▸ **STATED TASK**: Put these lines into a numbered list, leaving out the blank ones. Include every entry in the listing.

(Entries on where items appear)
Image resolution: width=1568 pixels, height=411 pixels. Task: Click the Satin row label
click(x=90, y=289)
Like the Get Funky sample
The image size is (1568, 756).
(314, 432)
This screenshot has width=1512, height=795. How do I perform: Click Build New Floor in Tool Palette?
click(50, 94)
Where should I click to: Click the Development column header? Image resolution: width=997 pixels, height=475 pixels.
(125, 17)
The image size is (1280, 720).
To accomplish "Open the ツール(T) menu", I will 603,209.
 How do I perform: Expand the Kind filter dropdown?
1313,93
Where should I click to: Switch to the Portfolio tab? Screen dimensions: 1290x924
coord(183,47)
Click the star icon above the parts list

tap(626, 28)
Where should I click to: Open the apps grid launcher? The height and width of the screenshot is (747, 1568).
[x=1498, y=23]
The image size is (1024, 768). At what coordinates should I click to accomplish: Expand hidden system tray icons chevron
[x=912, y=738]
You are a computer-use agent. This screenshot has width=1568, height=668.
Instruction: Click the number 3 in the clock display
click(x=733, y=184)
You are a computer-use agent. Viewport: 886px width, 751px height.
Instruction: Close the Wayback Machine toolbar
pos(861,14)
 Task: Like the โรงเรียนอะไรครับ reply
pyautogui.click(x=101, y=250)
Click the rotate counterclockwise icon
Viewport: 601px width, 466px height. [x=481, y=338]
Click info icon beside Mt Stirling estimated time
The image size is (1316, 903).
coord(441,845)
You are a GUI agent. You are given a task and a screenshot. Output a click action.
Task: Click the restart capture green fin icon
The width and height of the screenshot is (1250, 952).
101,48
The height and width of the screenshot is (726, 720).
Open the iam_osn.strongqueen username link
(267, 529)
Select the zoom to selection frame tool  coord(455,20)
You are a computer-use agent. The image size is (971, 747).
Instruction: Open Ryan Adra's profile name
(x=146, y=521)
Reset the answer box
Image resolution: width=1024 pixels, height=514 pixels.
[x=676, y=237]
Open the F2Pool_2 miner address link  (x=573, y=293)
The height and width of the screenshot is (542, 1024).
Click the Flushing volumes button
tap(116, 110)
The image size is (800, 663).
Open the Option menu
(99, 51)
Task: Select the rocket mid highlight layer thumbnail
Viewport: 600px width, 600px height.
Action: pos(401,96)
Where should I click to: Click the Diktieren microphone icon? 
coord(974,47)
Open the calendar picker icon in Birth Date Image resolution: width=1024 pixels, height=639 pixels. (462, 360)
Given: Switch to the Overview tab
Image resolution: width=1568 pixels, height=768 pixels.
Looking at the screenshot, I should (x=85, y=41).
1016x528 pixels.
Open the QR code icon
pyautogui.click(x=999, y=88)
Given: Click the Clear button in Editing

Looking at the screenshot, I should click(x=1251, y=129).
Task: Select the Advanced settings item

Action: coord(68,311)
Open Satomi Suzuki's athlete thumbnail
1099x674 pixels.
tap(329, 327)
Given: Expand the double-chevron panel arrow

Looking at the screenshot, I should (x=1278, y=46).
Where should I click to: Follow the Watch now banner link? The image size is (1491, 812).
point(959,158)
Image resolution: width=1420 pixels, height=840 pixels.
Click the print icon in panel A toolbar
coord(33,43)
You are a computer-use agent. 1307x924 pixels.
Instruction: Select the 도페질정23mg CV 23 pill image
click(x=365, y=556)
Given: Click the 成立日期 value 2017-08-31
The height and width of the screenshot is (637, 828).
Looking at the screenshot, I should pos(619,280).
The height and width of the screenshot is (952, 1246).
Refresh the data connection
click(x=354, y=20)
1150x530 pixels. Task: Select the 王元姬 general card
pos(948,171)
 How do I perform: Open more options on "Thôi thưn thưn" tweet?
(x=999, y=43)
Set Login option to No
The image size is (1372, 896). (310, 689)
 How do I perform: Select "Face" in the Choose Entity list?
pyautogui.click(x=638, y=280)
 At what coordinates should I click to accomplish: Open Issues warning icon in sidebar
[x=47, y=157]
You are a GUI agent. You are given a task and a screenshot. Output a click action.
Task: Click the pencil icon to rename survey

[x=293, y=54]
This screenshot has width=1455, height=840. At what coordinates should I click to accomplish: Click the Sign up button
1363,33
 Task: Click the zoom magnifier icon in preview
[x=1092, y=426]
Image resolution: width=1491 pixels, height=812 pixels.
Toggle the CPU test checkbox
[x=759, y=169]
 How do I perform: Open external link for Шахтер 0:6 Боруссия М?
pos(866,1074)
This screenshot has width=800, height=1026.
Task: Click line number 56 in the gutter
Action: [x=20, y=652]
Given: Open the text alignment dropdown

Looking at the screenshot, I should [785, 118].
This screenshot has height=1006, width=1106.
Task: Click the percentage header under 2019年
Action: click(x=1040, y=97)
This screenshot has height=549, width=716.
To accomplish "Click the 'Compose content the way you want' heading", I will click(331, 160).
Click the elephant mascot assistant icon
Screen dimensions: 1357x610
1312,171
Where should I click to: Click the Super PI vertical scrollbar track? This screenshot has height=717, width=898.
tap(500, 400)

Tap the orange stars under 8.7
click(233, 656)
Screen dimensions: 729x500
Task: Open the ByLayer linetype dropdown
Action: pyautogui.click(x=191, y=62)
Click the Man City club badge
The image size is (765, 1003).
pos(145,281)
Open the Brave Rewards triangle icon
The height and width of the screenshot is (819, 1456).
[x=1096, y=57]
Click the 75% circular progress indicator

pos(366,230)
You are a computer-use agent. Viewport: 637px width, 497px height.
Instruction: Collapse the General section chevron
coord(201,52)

▸ **WRITTEN RESPONSE**:
1. Image resolution: width=1568 pixels, height=411 pixels. Task: Click the Satin row label
2. click(x=90, y=289)
3. Like the Get Funky sample
4. The image size is (1568, 756).
5. (314, 432)
6. This screenshot has width=1512, height=795. How do I perform: Click Build New Floor in Tool Palette?
7. click(50, 94)
8. Where should I click to: Click the Development column header? Image resolution: width=997 pixels, height=475 pixels.
9. (125, 17)
10. The image size is (1280, 720).
11. To accomplish "Open the ツール(T) menu", I will 603,209.
12.  How do I perform: Expand the Kind filter dropdown?
13. 1313,93
14. Where should I click to: Switch to the Portfolio tab? Screen dimensions: 1290x924
15. coord(183,47)
16. Click the star icon above the parts list
17. tap(626, 28)
18. Where should I click to: Open the apps grid launcher? The height and width of the screenshot is (747, 1568).
19. [x=1498, y=23]
20. The image size is (1024, 768). At what coordinates should I click to accomplish: Expand hidden system tray icons chevron
21. [x=912, y=738]
22. You are a computer-use agent. This screenshot has width=1568, height=668.
23. Instruction: Click the number 3 in the clock display
24. click(x=733, y=184)
25. You are a computer-use agent. Viewport: 886px width, 751px height.
26. Instruction: Close the Wayback Machine toolbar
27. pos(861,14)
28.  Task: Like the โรงเรียนอะไรครับ reply
29. pyautogui.click(x=101, y=250)
30. Click the rotate counterclockwise icon
31. Viewport: 601px width, 466px height. [x=481, y=338]
32. Click info icon beside Mt Stirling estimated time
33. The image size is (1316, 903).
34. coord(441,845)
35. You are a GUI agent. You are given a task and a screenshot. Output a click action.
36. Task: Click the restart capture green fin icon
37. The width and height of the screenshot is (1250, 952).
38. 101,48
39. The height and width of the screenshot is (726, 720).
40. Open the iam_osn.strongqueen username link
41. (267, 529)
42. Select the zoom to selection frame tool  coord(455,20)
43. You are a computer-use agent. The image size is (971, 747).
44. Instruction: Open Ryan Adra's profile name
45. (x=146, y=521)
46. Reset the answer box
47. Image resolution: width=1024 pixels, height=514 pixels.
48. [x=676, y=237]
49. Open the F2Pool_2 miner address link  (x=573, y=293)
50. The height and width of the screenshot is (542, 1024).
51. Click the Flushing volumes button
52. tap(116, 110)
53. The image size is (800, 663).
54. Open the Option menu
55. (99, 51)
56. Task: Select the rocket mid highlight layer thumbnail
57. Viewport: 600px width, 600px height.
58. Action: pos(401,96)
59. Where should I click to: Click the Diktieren microphone icon? 
60. coord(974,47)
61. Open the calendar picker icon in Birth Date Image resolution: width=1024 pixels, height=639 pixels. (462, 360)
62. Given: Switch to the Overview tab
63. Image resolution: width=1568 pixels, height=768 pixels.
64. Looking at the screenshot, I should (x=85, y=41).
65. 1016x528 pixels.
66. Open the QR code icon
67. pyautogui.click(x=999, y=88)
68. Given: Click the Clear button in Editing
69. Looking at the screenshot, I should click(x=1251, y=129).
70. Task: Select the Advanced settings item
71. Action: coord(68,311)
72. Open Satomi Suzuki's athlete thumbnail
73. 1099x674 pixels.
74. tap(329, 327)
75. Given: Expand the double-chevron panel arrow
76. Looking at the screenshot, I should (x=1278, y=46).
77. Where should I click to: Follow the Watch now banner link? The image size is (1491, 812).
78. point(959,158)
79. Image resolution: width=1420 pixels, height=840 pixels.
80. Click the print icon in panel A toolbar
81. coord(33,43)
82. You are a computer-use agent. 1307x924 pixels.
83. Instruction: Select the 도페질정23mg CV 23 pill image
84. click(x=365, y=556)
85. Given: Click the 成立日期 value 2017-08-31
86. The height and width of the screenshot is (637, 828).
87. Looking at the screenshot, I should pos(619,280).
88. The height and width of the screenshot is (952, 1246).
89. Refresh the data connection
90. click(x=354, y=20)
91. 1150x530 pixels. Task: Select the 王元姬 general card
92. pos(948,171)
93.  How do I perform: Open more options on "Thôi thưn thưn" tweet?
94. (x=999, y=43)
95. Set Login option to No
96. The image size is (1372, 896). (310, 689)
97.  How do I perform: Select "Face" in the Choose Entity list?
98. pyautogui.click(x=638, y=280)
99.  At what coordinates should I click to accomplish: Open Issues warning icon in sidebar
100. [x=47, y=157]
101. You are a GUI agent. You are given a task and a screenshot. Output a click action.
102. Task: Click the pencil icon to rename survey
103. [x=293, y=54]
104. This screenshot has width=1455, height=840. At what coordinates should I click to accomplish: Click the Sign up button
105. 1363,33
106.  Task: Click the zoom magnifier icon in preview
107. [x=1092, y=426]
108. Image resolution: width=1491 pixels, height=812 pixels.
109. Toggle the CPU test checkbox
110. [x=759, y=169]
111.  How do I perform: Open external link for Шахтер 0:6 Боруссия М?
112. pos(866,1074)
113. This screenshot has width=800, height=1026.
114. Task: Click line number 56 in the gutter
115. Action: [x=20, y=652]
116. Given: Open the text alignment dropdown
117. Looking at the screenshot, I should [785, 118].
118. This screenshot has height=1006, width=1106.
119. Task: Click the percentage header under 2019年
120. Action: click(x=1040, y=97)
121. This screenshot has height=549, width=716.
122. To accomplish "Click the 'Compose content the way you want' heading", I will click(331, 160).
123. Click the elephant mascot assistant icon
124. Screen dimensions: 1357x610
125. 1312,171
126. Where should I click to: Click the Super PI vertical scrollbar track? This screenshot has height=717, width=898.
127. tap(500, 400)
128. Tap the orange stars under 8.7
129. click(233, 656)
130. Screen dimensions: 729x500
131. Task: Open the ByLayer linetype dropdown
132. Action: pyautogui.click(x=191, y=62)
133. Click the Man City club badge
134. The image size is (765, 1003).
135. pos(145,281)
136. Open the Brave Rewards triangle icon
137. The height and width of the screenshot is (819, 1456).
138. [x=1096, y=57]
139. Click the 75% circular progress indicator
140. pos(366,230)
141. You are a computer-use agent. Viewport: 637px width, 497px height.
142. Instruction: Collapse the General section chevron
143. coord(201,52)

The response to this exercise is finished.